Yaklaşık 2500 yıldır yerleşim yeri olduğu düşünülen şehir, tarihinin tüm dilimlerinde politik ve kültürel açıdan önemli bir merkez olmuş. Bu durumun en güzel göstergesi ise günümüzde de ihtişamları ile büyüleyen imparatorluk sarayları Schönbrunn ve Hofburg. Fotoğraftaki ise iki adet barok binadan oluşan şehrin mücevheri Belvedere Sarayı…
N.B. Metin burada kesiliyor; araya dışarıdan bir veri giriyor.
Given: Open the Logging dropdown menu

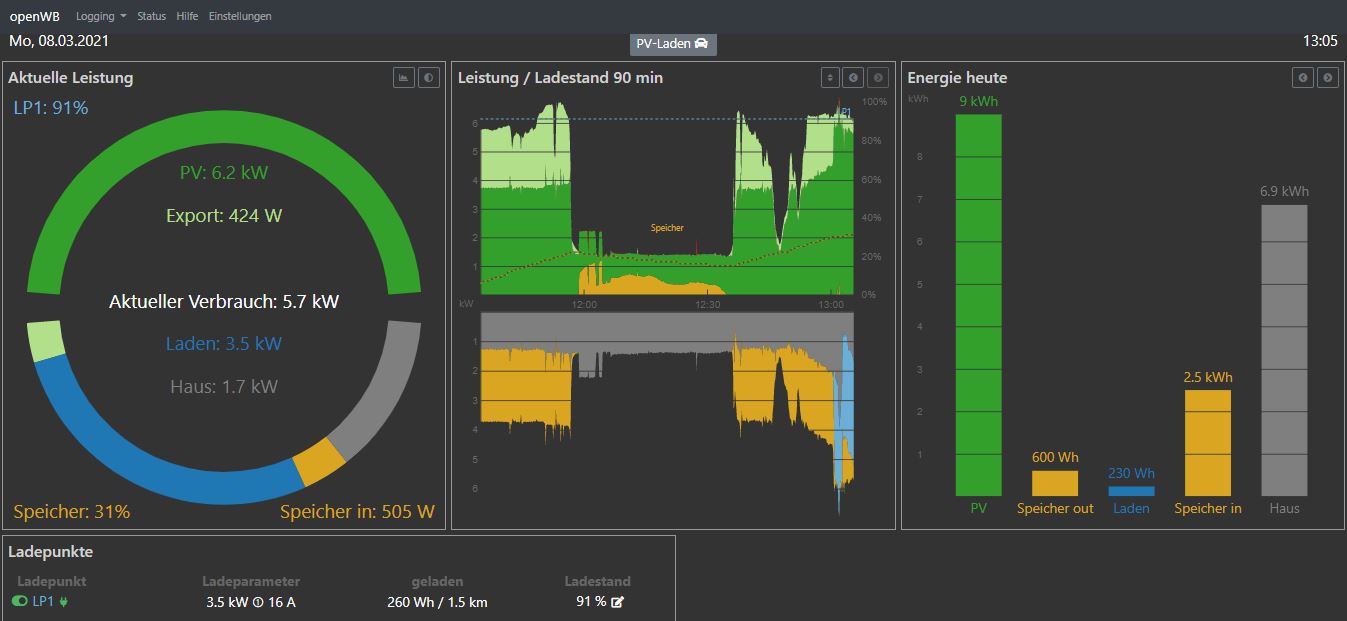Looking at the screenshot, I should [101, 16].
Yapımı 1861 ile 1869 yılları arasında gerçekleşen Viyana Şehir Operası, tam 150 yıldır Avrupa’da müziğin en önemli merkezlerinden biri… Savaşta bombalanan bina restore edilmiş ve ikinci açılışı Beethoven’ın Fidelio’su ile olmuş. Viyana Şehir Operasının sayısı 1000’i bulan çalışanı bulunuyor ve hala zamanın en önemli orkestralarına ev sahipliği yapıyor.
Bir başka etkileyici Viyana binası ise Avusturya’nın en geniş koleksiyonuna sahip olan Sanat Tarihi Müzesi. Gerek dikdörtgen binası ve sekizgen şeklindeki kulesi, gerekse içindeki koleksiyonlarda bulunan Dürer’den Rubens’e, Brügel’den Rembrandt’a paha biçilmez eserleriyle Sanat Tarihi Müzesi kesinlikle görmeniz gereken yerlerden biri.
Bu gösterişli şehrin ve hatta tüm ülkenin en büyük kütüphanesi de ihtişamına yakışır biçimde Hofburg Sarayı’nın içinde yer alıyor. Avusturya Milli Kütüphanesi’nde 12 milyon eser bulunuyor, Thomas Bernhard, Stefan Zweig, Kafka ve Rilke gibi yazarlara ev sahipliği yapan ülkenin böyle bir kütüphaneye sahip olması şaşırtıcı değil tabii…
Eğer dünyada klasik müziğin merkezi olabilecek bir şehir varsa o da Viyana’dır. Burada doğan ya da yaşayan büyük müzisyenlerin hepsini saymak imkânsız ama Mozart, Beethoven, Brahms, Schubert, Haydn ilk akla gelenler… Yüzyıllardır devam eden ve dünyanın en iyi orkestralarına ev sahipliği yapan Viyana balolarında bu müzik mirasının etkisi kuşkusuz.
Viyana sadece sanat alanında çığır açan isimlere ev sahipliği yapmamış. Psikanalizin kurucusu Freud, fizikçi Schrödinger, filozof Wittgenstein ve daha niceleri… Fotoğrafta gördüğünüz ise Art Nouveau akımının öncülerinden Otto Wagner’in tasarladığı Majolika Evi. Wagner, Leopold Kilisesi, Avusturya Posta Binası gibi eserlerin de mimarı…
Viyana mutfağı denince başrolü Viyana Şinitzeli kapıyor, bizim bildiğimiz şinitzelden farkı etin incecik dövülmesi ve üzerindeki panenin de çıtır çıtır olması. Turistlerin denemek için uzun sıralar oluşturduğu tabağın eşlikçisi ise yine Viyana’ya özgü bir tarifi olan patates salatası.
Tarih boyunca entelektüel sohbetlere ve yaratım süreçlerine ev sahipliği yapan Viyana kafeleri ve kafe kültürü UNESCO Somut Olmayan Kültürel Miras Listesi’nde bulunuyor. Kendinizi başka bir zamanda hissedeceğiniz bu kafelerde Viyana’nın Melange ve Einspaenner gibi kahve çeşitlerini; Sacher Torte ve Apfelstrudel gibi dillere destan tatlıları denemeyi unutmayın.